Raw data START

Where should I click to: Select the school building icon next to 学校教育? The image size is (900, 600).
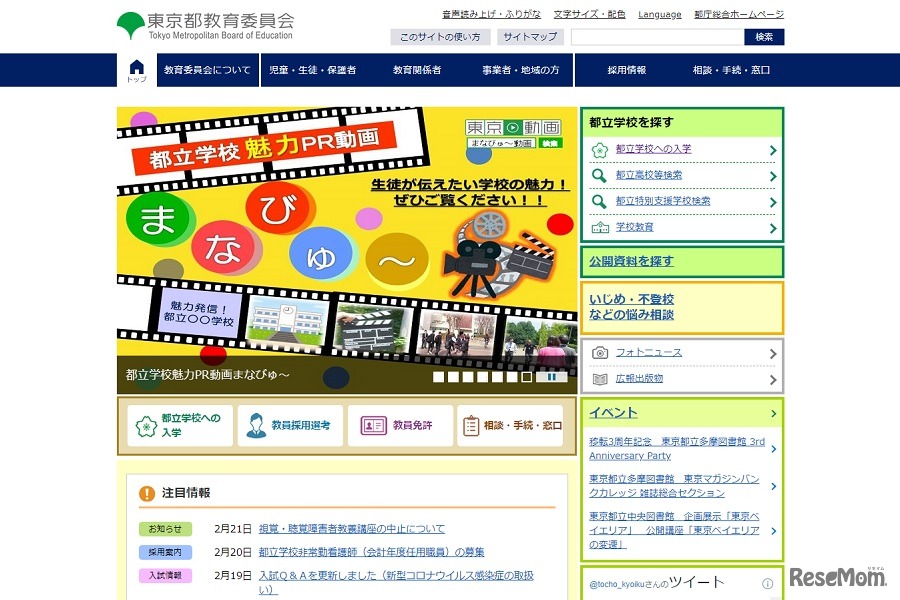600,227
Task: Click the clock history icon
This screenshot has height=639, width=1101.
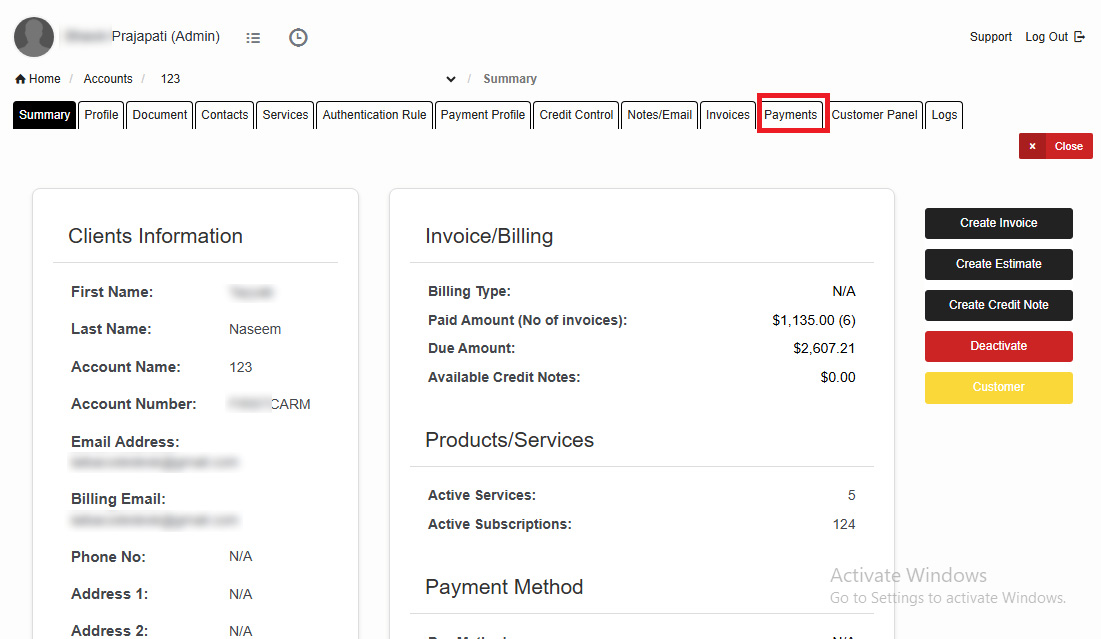Action: (x=298, y=38)
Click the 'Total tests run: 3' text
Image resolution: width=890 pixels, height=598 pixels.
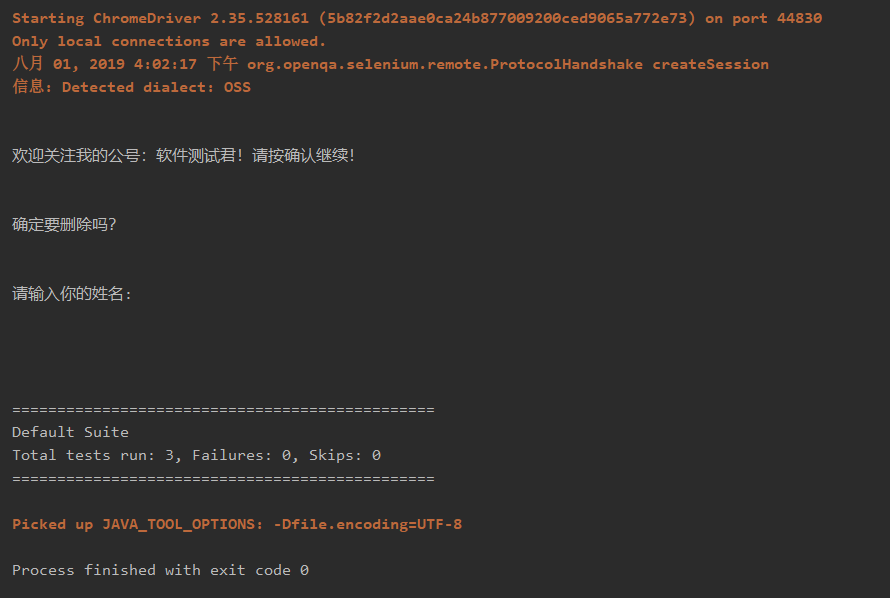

Raw data END

- _What to do_:
Repeat the material above exactly; any picture in it is left out.

- _Task result_:
Where should I click to: Select the school building icon next to 学校教育? The image size is (900, 600).
600,227
Task: Click the clock history icon
This screenshot has height=639, width=1101.
Action: (x=298, y=38)
Click the 'Total tests run: 3' text
Image resolution: width=890 pixels, height=598 pixels.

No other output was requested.